Ocorrência de manejo de fauna silvestre foi registrada no início da noite de quinta-feira (28) na Rua Major Valeriano Macedo. Espécime saudável foi contido por especialistas do Posto Avançado da PMMG e reintroduzido em bioma nativo em maio de 2026.
Arcos, MG — Uma operação de resgate e salvamento de espécime da fauna avícola mobilizou militares do Posto Avançado do Corpo de Bombeiros Militar de Minas Gerais (CBMMG) no final da tarde desta quinta-feira (28/05). Os operacionais foram acionados para intervir em uma residência unifamiliar situada na Rua Major Valeriano Macedo, onde um gavião-carcará (Caracara plancus) adentrou a área interna da cozinha e ficou retido na estrutura arquitetônica, sem condições de retomada de voo para o ambiente externo.
Fatores de Confinamento e Protocolo Tático de Captura
O chamado de emergência foi processado pelas centrais do 193 por volta das 18h07, acionando a guarnição de salvamento tático especializada em capturas de animais em situações de risco ou vulnerabilidade urbana.

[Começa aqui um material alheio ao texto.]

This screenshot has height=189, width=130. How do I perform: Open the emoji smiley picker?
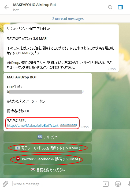(x=118, y=184)
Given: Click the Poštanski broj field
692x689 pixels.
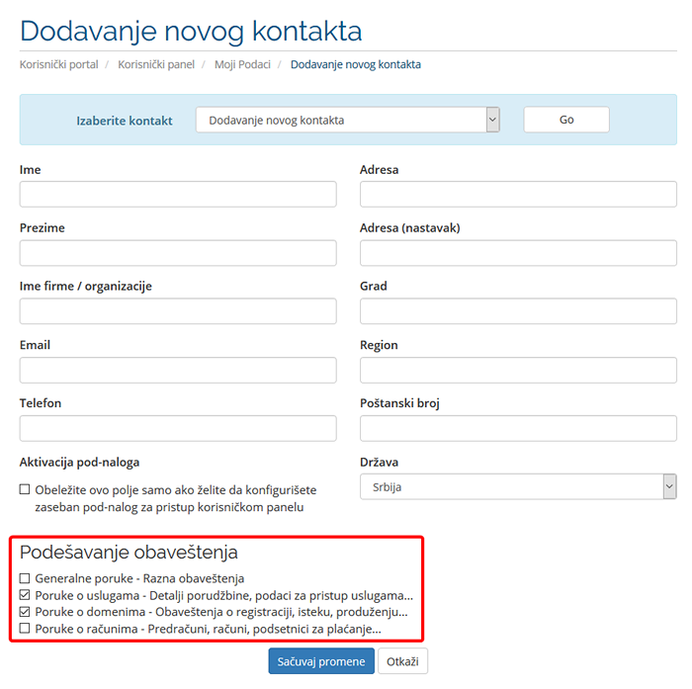Looking at the screenshot, I should 518,429.
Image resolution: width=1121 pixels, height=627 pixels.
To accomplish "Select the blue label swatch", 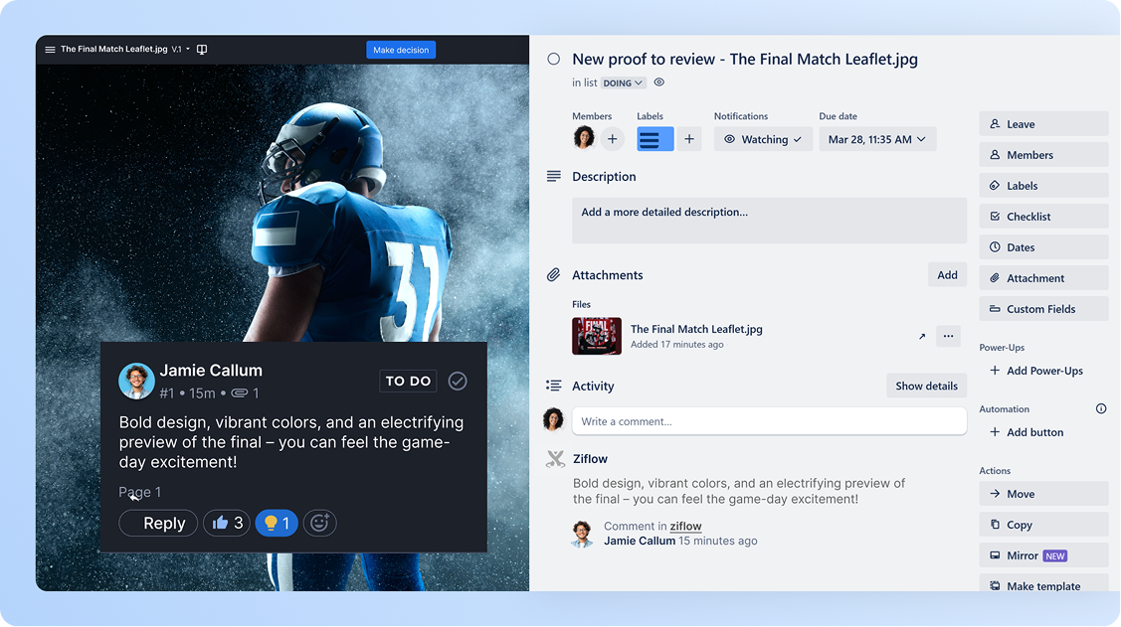I will pos(654,139).
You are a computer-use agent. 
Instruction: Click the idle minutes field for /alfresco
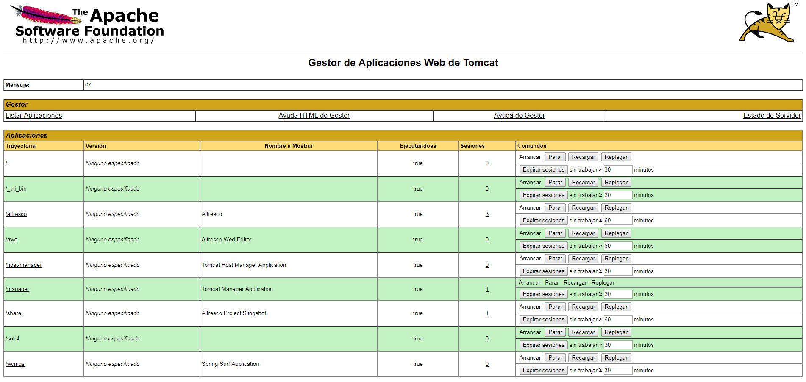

- O Bloqueio Arquitetônico: Segundo o relatório descritivo dos militares, a ave de rapina acessou o interior da edificação atraída por correntes térmicas ou busca de presas sinantrópicas. Contudo, ao tentar evadir-se, encontrou uma barreira física no desenho da esquadria da cozinha — uma janela do tipo basculante. A angulação e a abertura estreita das lâminas de vidro impediram que o gavião abrisse a envergadura de suas asas, gerando estresse e fadiga mecânica no animal;
- O Manejo de Fauna: Os bombeiros aplicaram os protocolos regulamentares de contenção física de aves de rapina, utilizando luvas de raspa de couro de cano longo para proteção contra as garras (talões) e o bico adunco do carcará. O espécime foi imobilizado com o uso de uma rede de malha fina, reduzindo o risco de fraturas nas asas ou lesões oculares durante o processo de restrição física.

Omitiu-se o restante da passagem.